By removing different features from thousands of different combinations, SHAP can determine how much predictive strength is provided by any individual feature used in the algorithm that is classifying the behavior. The combination of these SHAP values then quantitatively defines the behavior, removing the subjectivity in behavioral descriptions.

“Now we can compare (different labs’) respective behavioral protocols using SimBA and see whether we’re looking, objectively, at the same or different behavior,” Golden said.

“This approach allows labs to design experiments however they like, but because you can now directly compare behavioral results from labs that are using different behavioral definitions, you can draw clearer conclusions between their results. Previously, inconsistent neural data could have been attributed to many confounds, and now we can cleanly rule out behavioral differences as we strive for cross-lab reproducibility and interpretability” Golden said.

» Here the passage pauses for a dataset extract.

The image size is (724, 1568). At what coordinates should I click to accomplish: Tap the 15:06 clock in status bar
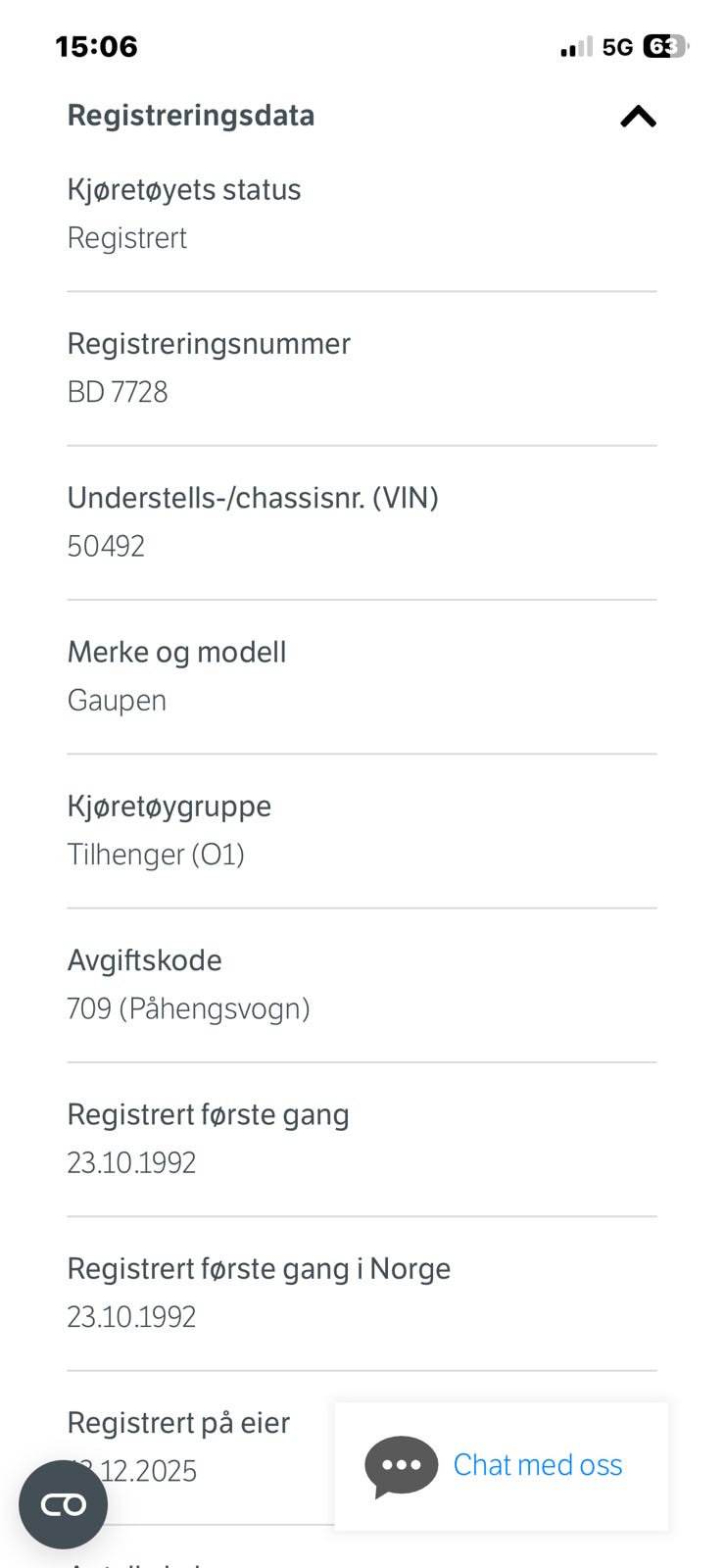tap(96, 46)
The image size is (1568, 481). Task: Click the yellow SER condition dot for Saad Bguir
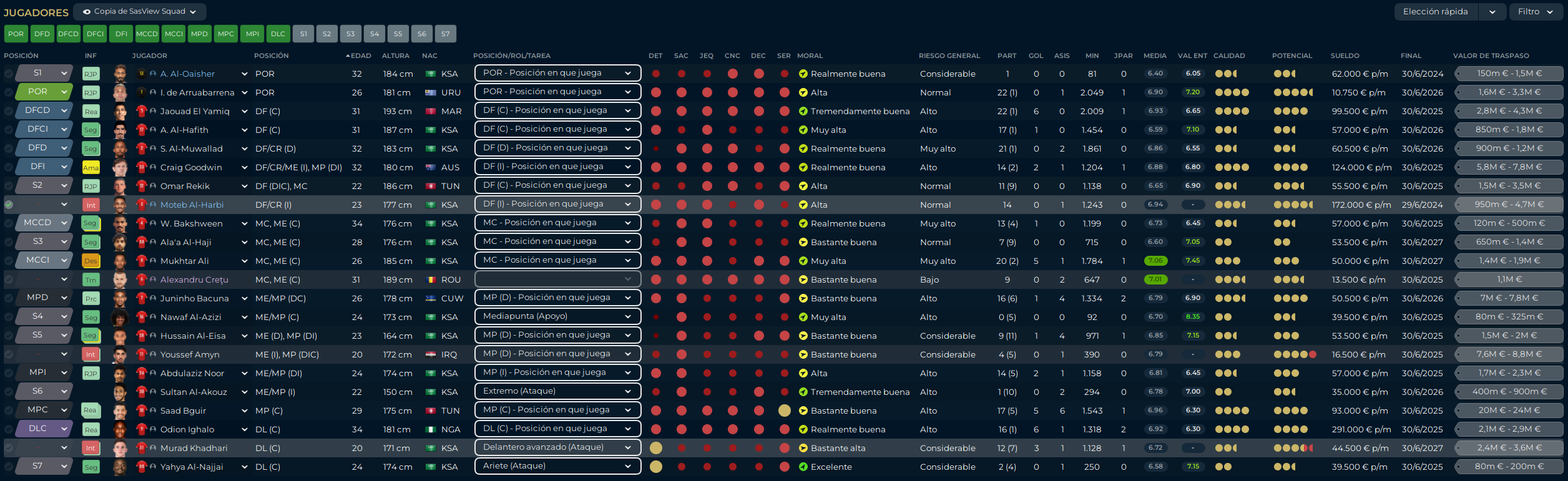(x=784, y=411)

This research was supported by grants from the National Institutes of Health (K08MH123791), the National Institute on Drug Abuse (R00DA045662, R01DA059374, P30DA048736), National Institute of Mental Health (1F31MH125587, F31AA025827, F32MH125634), National Institute of General Medicine Sciences (R35GM146751), Brain & Behavior Research Foundation, Burroughs Wellcome Fund, Simons Foundation, and Washington Research Foundation.